Thursday 26 June 2014

Maybe the last time?

I have just one more day to attend at the medical school in Keele before I can drive away from ten years' study. Although I return on July 14th for my graduation ceremony, it is now that I can begin to reflect on the enormity of the last decade of my life.

It started with the death of my first wife from breast cancer. Having unexpectedly met my second wife later that year, I made the risky decision to pursue the long road to a career in medicine. I embarked on a first degree in Medical Biochemistry before being thwarted after just one semester due to kidney failure. Nine months on dialysis were rewarded with a successful kidney transplant. The birth of my daughter just after my original kidney failure shone a bright light on our lives but then the light went out when she succumbed to meningococcal septicaemia at just 15 months of age.

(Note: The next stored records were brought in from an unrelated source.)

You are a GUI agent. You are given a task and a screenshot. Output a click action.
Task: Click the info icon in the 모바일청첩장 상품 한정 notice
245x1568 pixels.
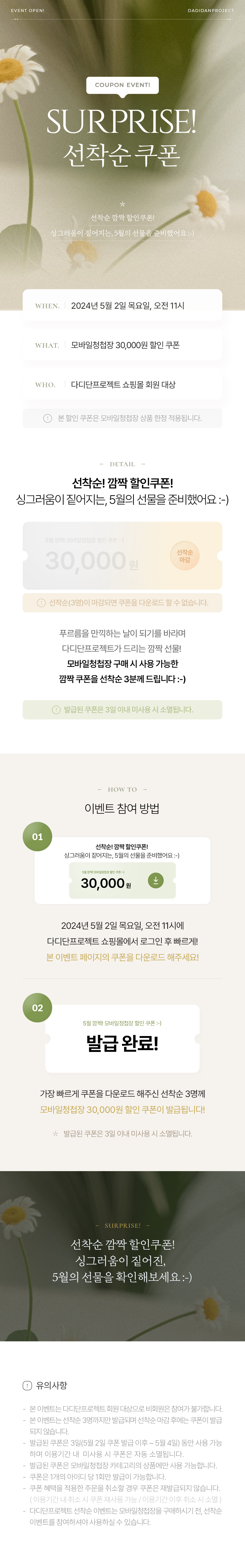pyautogui.click(x=48, y=418)
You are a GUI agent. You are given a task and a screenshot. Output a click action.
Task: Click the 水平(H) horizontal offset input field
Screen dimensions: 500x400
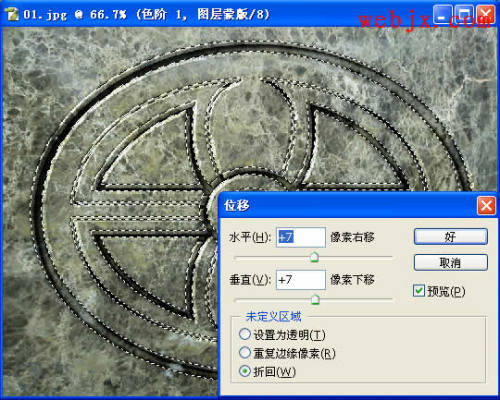[301, 237]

It was a hard decision to carry on with medicine after that but tomorrow will be the last day of my quest. Barring miracles, I will start the process of giving something back at the Wrexham Maelor hospital in early August. I have nothing but admiration for the students at my medical school all of whom have far more maturity than I ever did at their age. They are also infinitely more intelligent than I could ever hope to be. It is hard to adequately convey the extent of their dedication and focus. It has kept me on my my toes being surrounded by so many bright minds and taught me far more than I could ever teach them. They are an inspiring bunch with the world at their feet - and deservedly so.

When we begin our posts as junior doctors five weeks hence, I'm sure we will often look back on our time at medical school and the friends we made and the lessons we learned. Many of my colleagues are not yet 25 with the biggest hurdle safely negotiated. At the age of 45, I can only say that learning becomes more challenging with the passage of the years. I wish them all luck in their careers and look forward to my own. This has been a long journey which I could not hope to have achieved without the love and support of my amazing wife and family. I wish Dad could have been around to know that I had definitely made it but remain grateful for his enthusiasm and guidance.

When I was working in the coca cola factory in Wakefield in 1994, days like tomorrow seemed to belong to other people. I have stretched myself to the limits of my capacity and have savoured every moment. We really are never too old even though it sometimes might feel like it.